Renal impairment: No dose adjustment is required in patients with mild (creatinine clearance [CrCL] ≥60 to <90 mL/min) or moderate (CrCL ≥30 to <60 mL/min) renal impairment. No dose recommendation has been established in patients with severe renal impairment (CrCL ≥15 to <30 mL/min) (see Pharmacology: Pharmacokinetics under Actions).
Hepatic impairment: No dose adjustment is required in patients with mild hepatic impairment (total bilirubin [TB] ≤ upper limit of normal [ULN] and aspartate aminotransferase [AST] >ULN, or TB >1 to 1.5x ULN and any AST). No dose recommendation has been established in patients with moderate (TB >1.5 to 3x ULN and any AST) or severe (TB >3 to 10x ULN and any AST) hepatic impairment (see Pharmacology: Pharmacokinetics under Actions).
Pediatric population: There is no relevant use of zolbetuximab in the paediatric population in the treatment of gastric or gastro-oesophageal junction adenocarcinoma.
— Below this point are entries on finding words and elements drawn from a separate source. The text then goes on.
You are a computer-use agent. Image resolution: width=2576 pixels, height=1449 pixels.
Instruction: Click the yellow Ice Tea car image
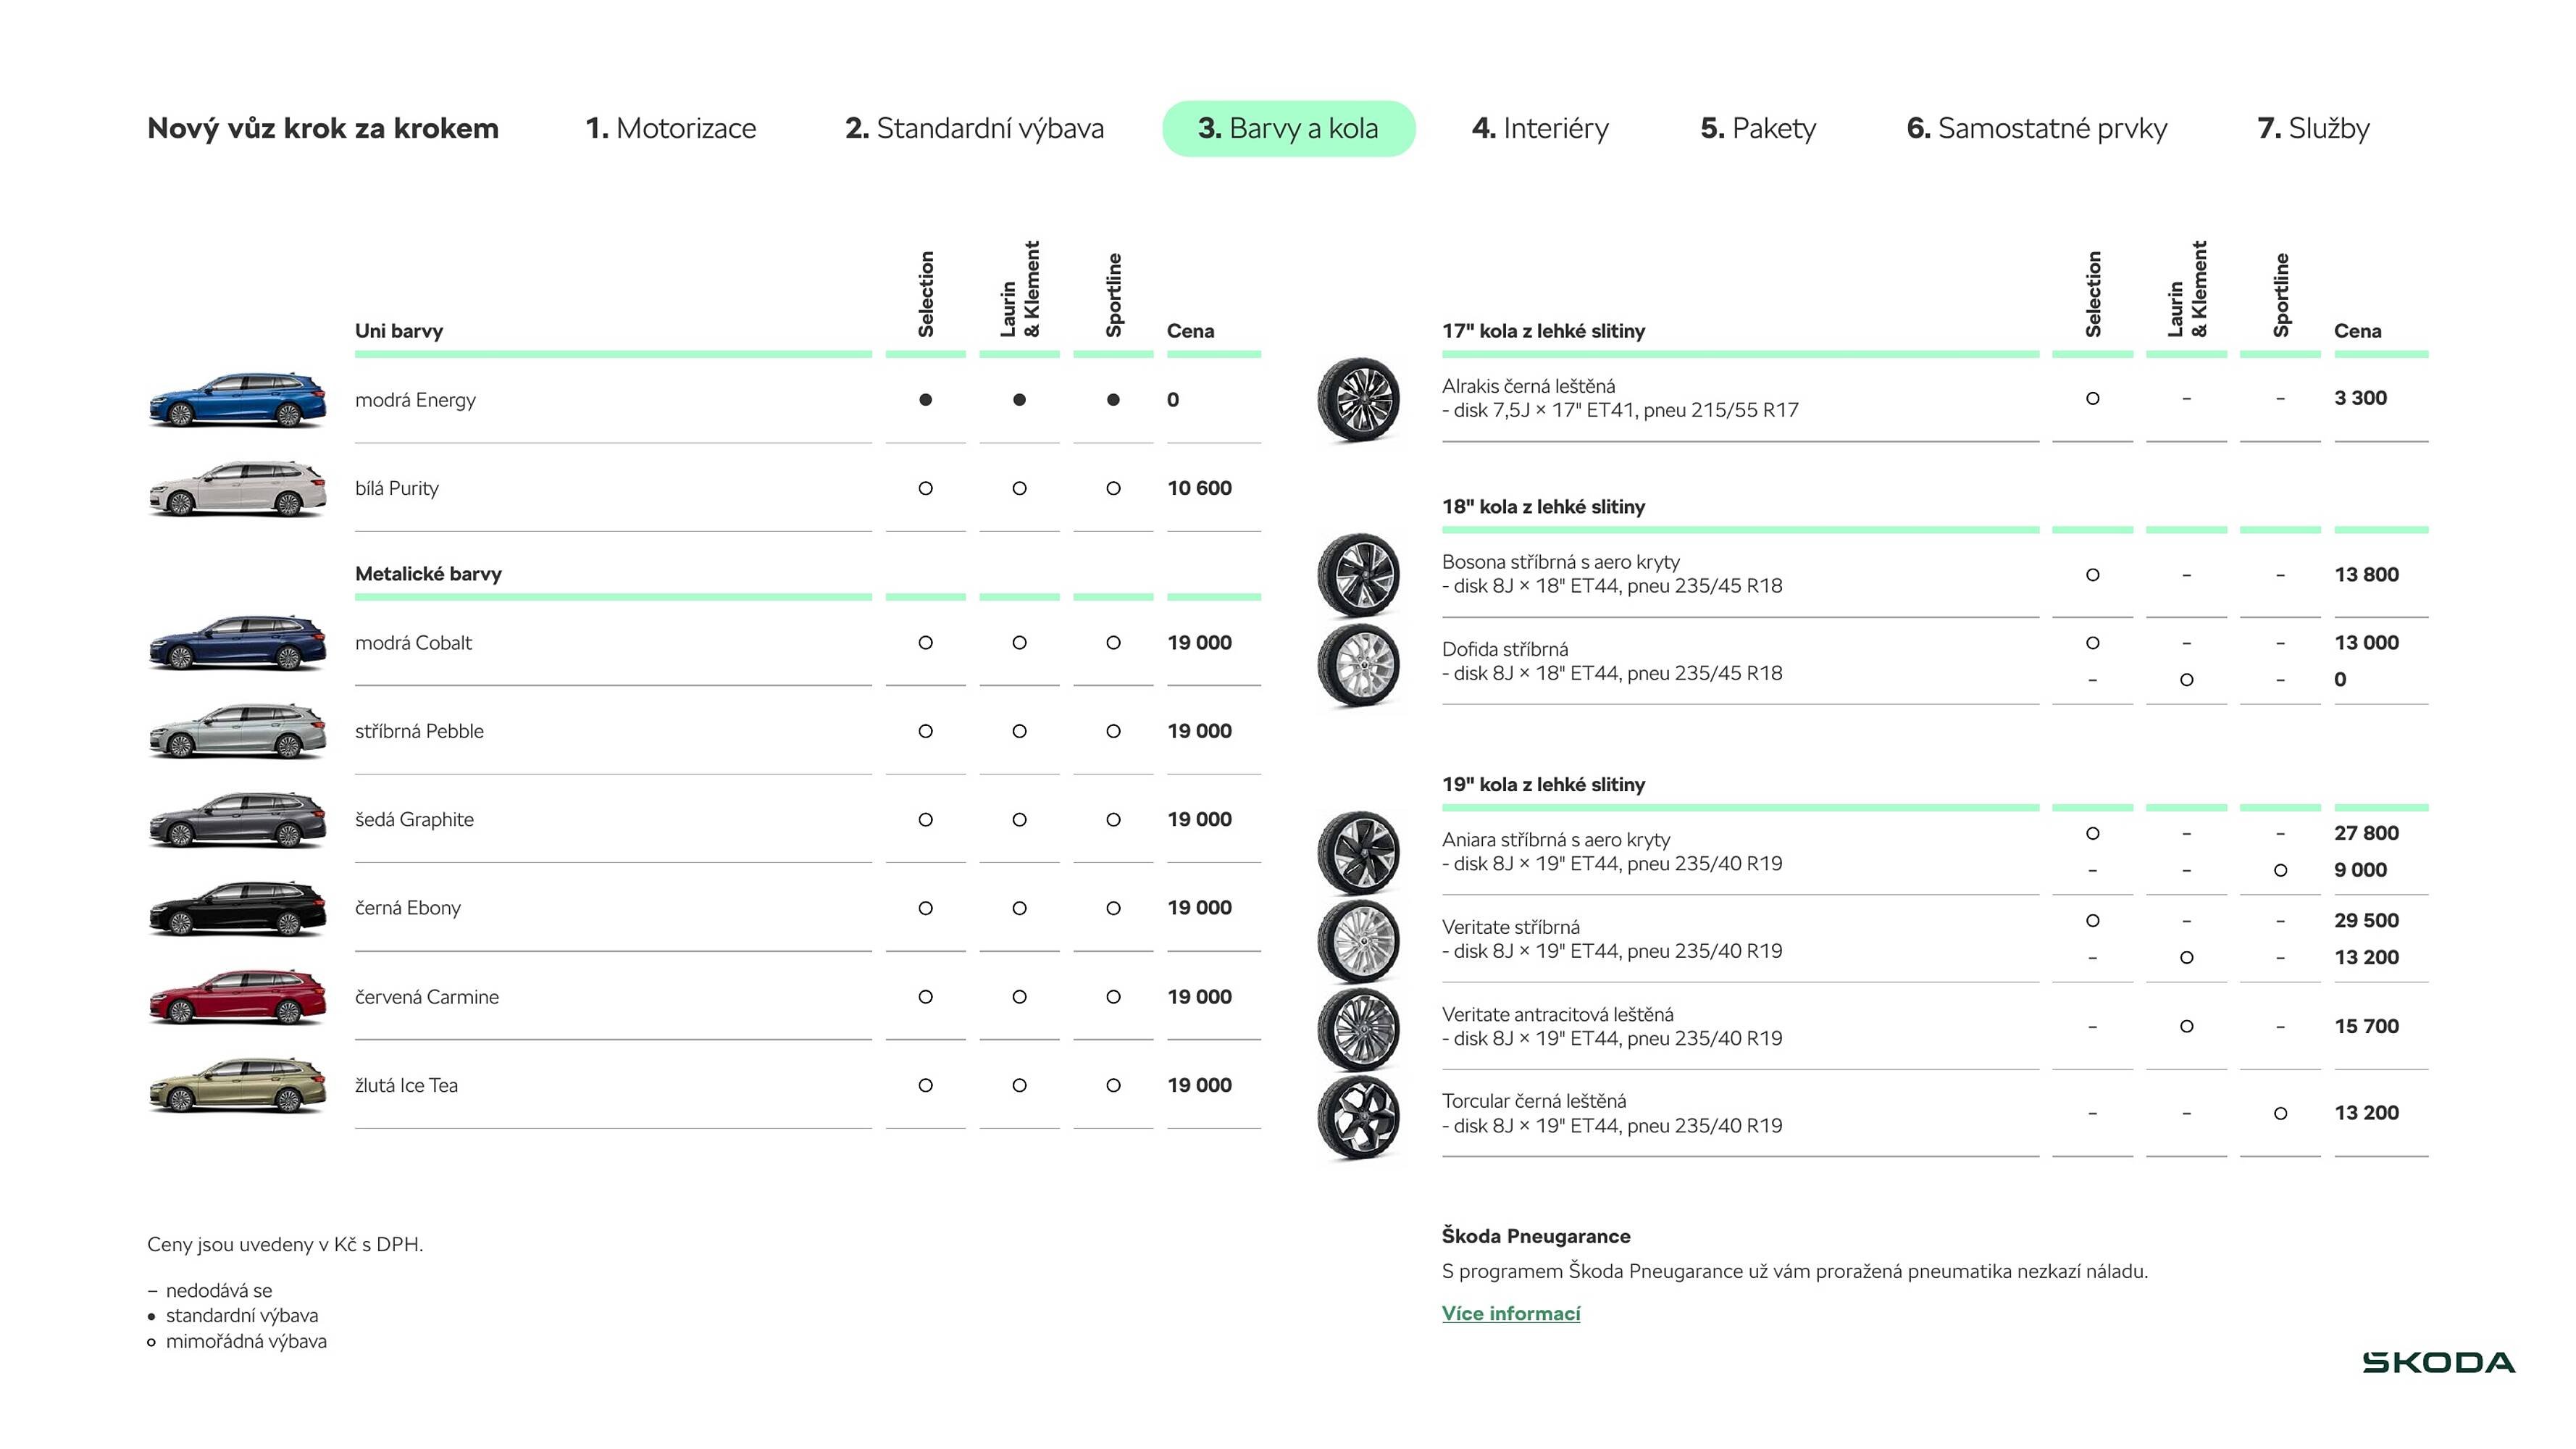[x=237, y=1085]
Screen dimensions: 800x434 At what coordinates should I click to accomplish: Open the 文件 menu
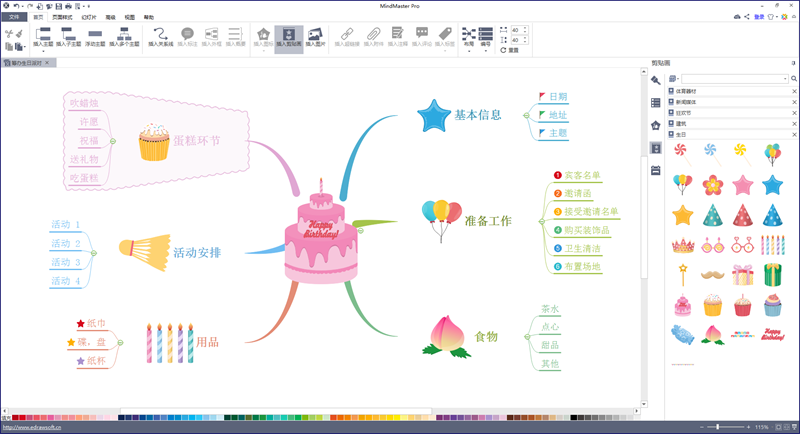click(14, 17)
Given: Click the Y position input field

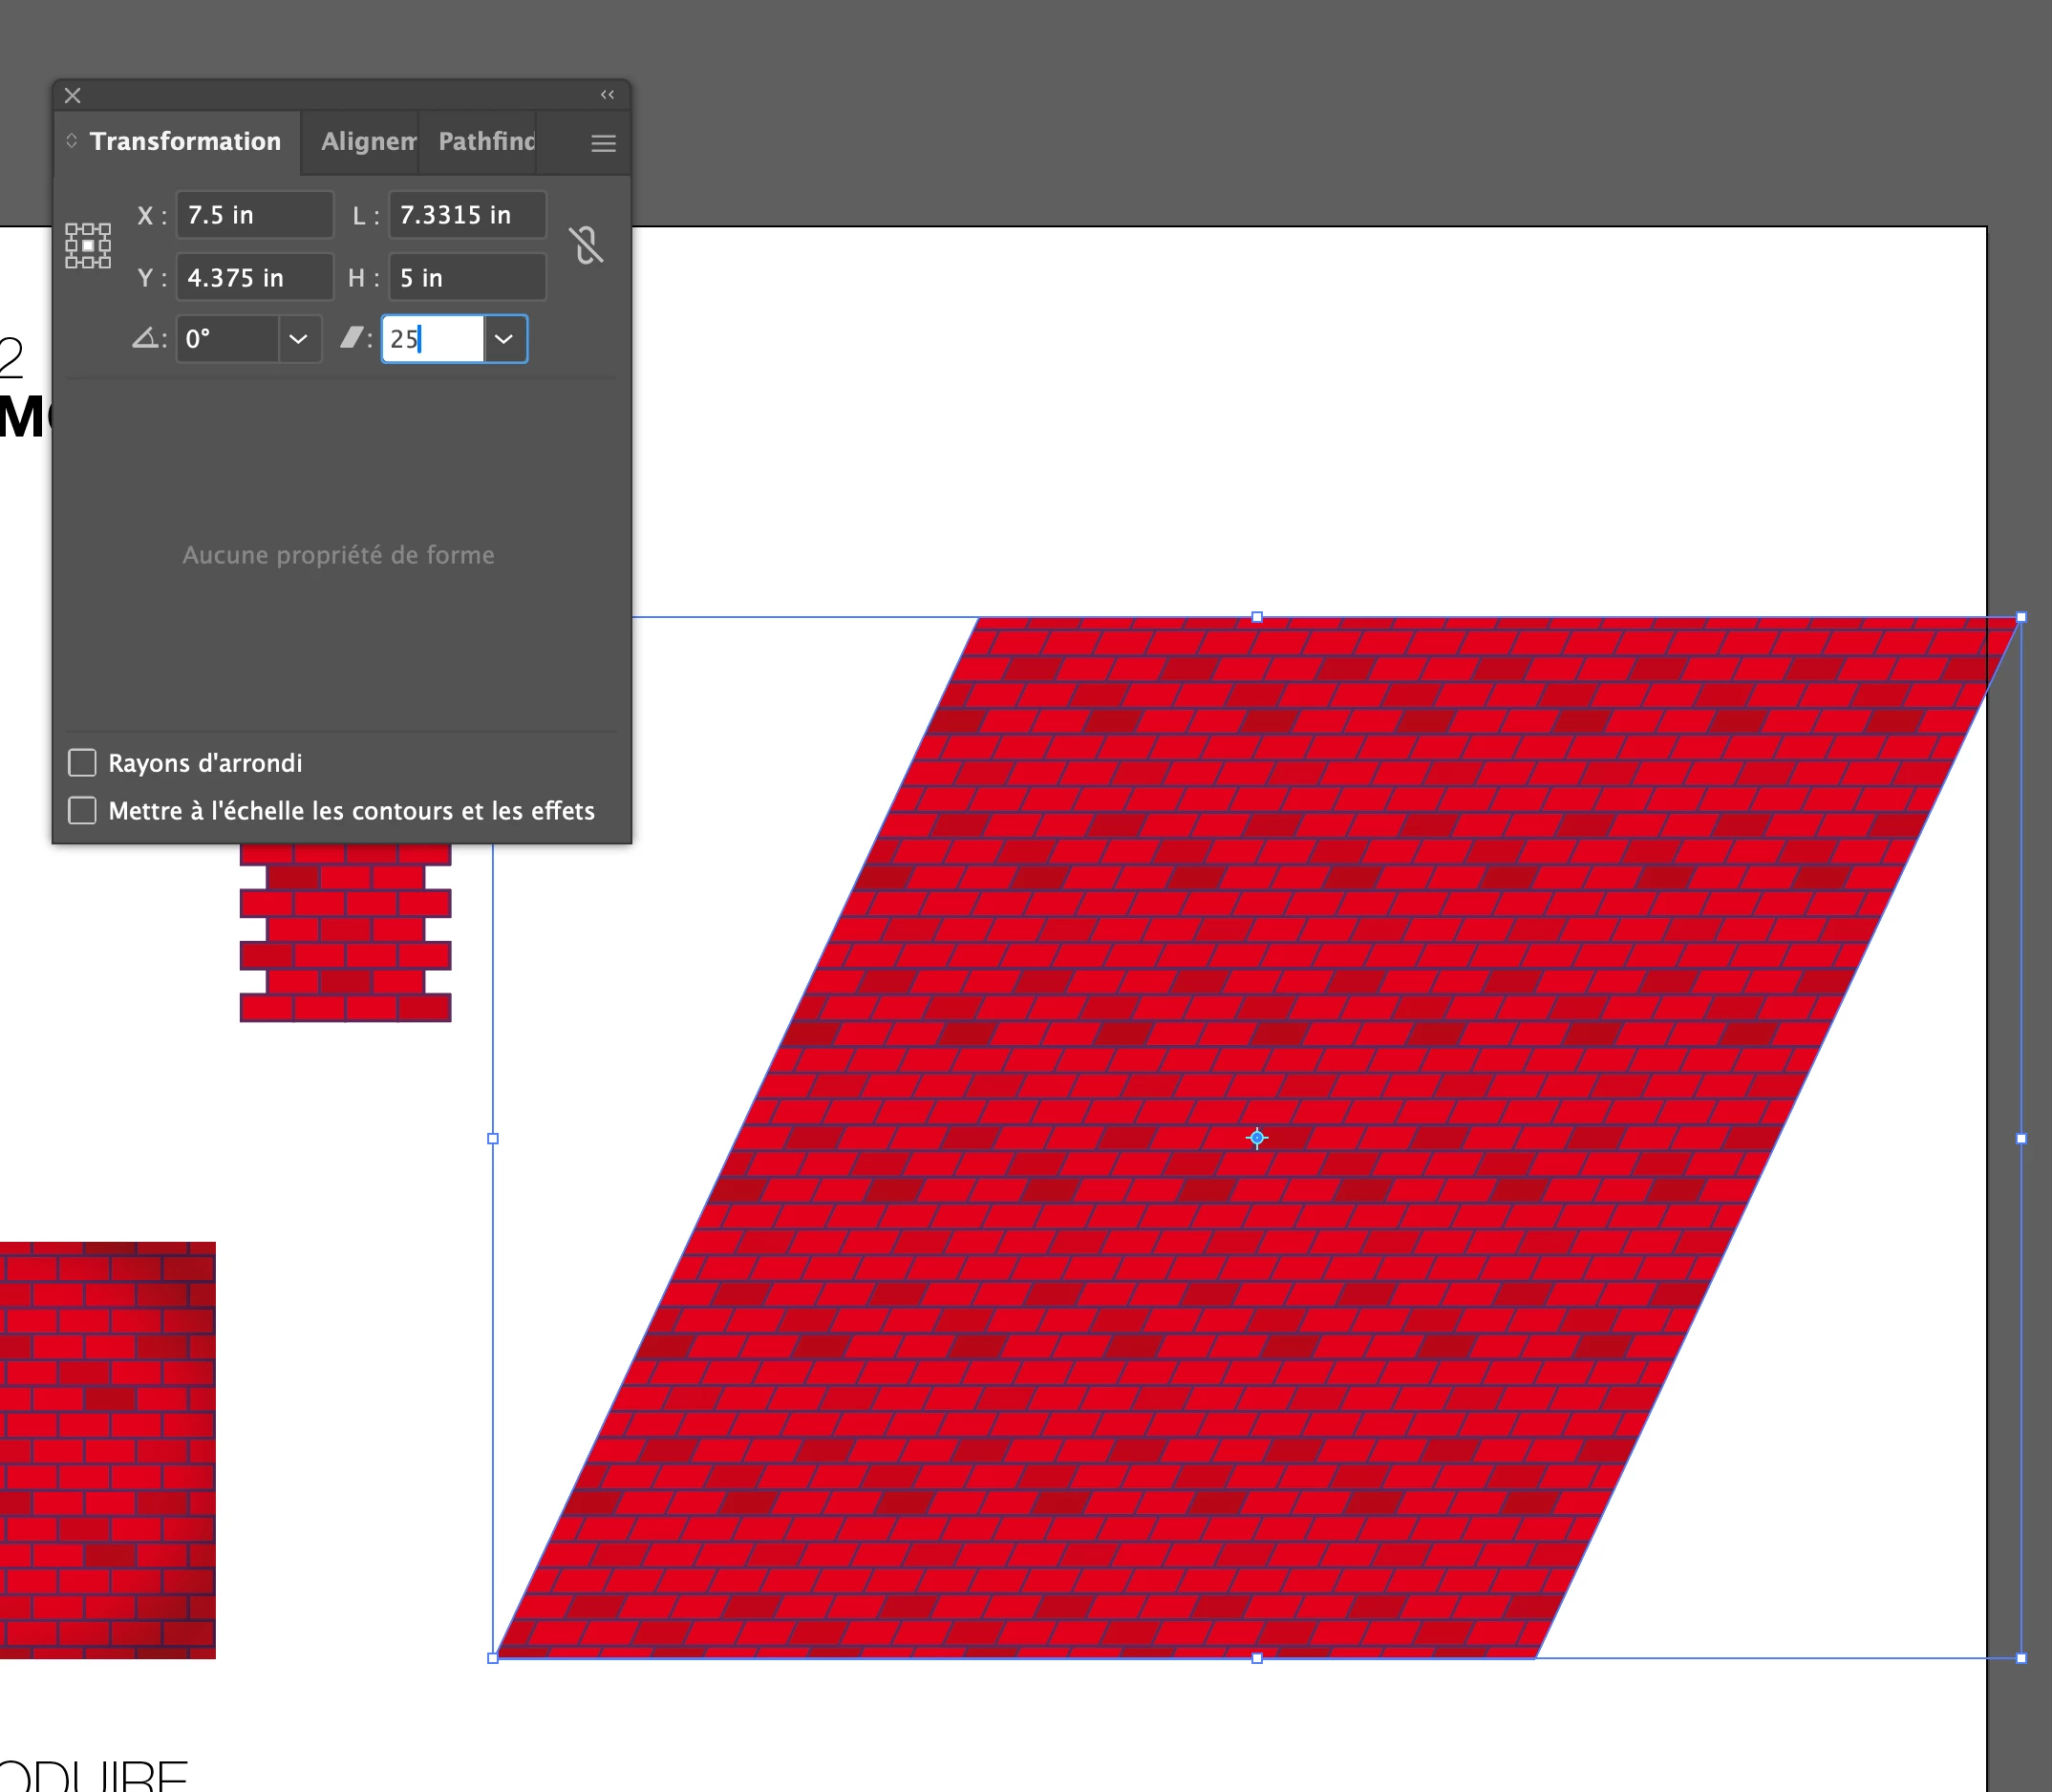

Method of administration: Zolbetuximab is for intravenous use. The recommended dose is administered by intravenous infusion over a minimum of 2 hours. The medicinal product must not be administered as an intravenous push or bolus injection.
If zolbetuximab and fluoropyrimidine- and platinum-containing chemotherapy are administered on the same day, zolbetuximab must be administered first.
To help minimize potential adverse reactions, it is recommended that each infusion should be started at a slower rate for 30-60 minutes, and gradually increased as tolerated during the course of the infusion (see Table 4).
If the infusion time exceeds the recommended storage time at room temperature (≤ 25°C for 6 hours from end of preparation of infusion solution), the infusion bag must be discarded and a new infusion bag prepared to continue the infusion (see Shelf life under Storage for recommended storage times). (See Table 4.)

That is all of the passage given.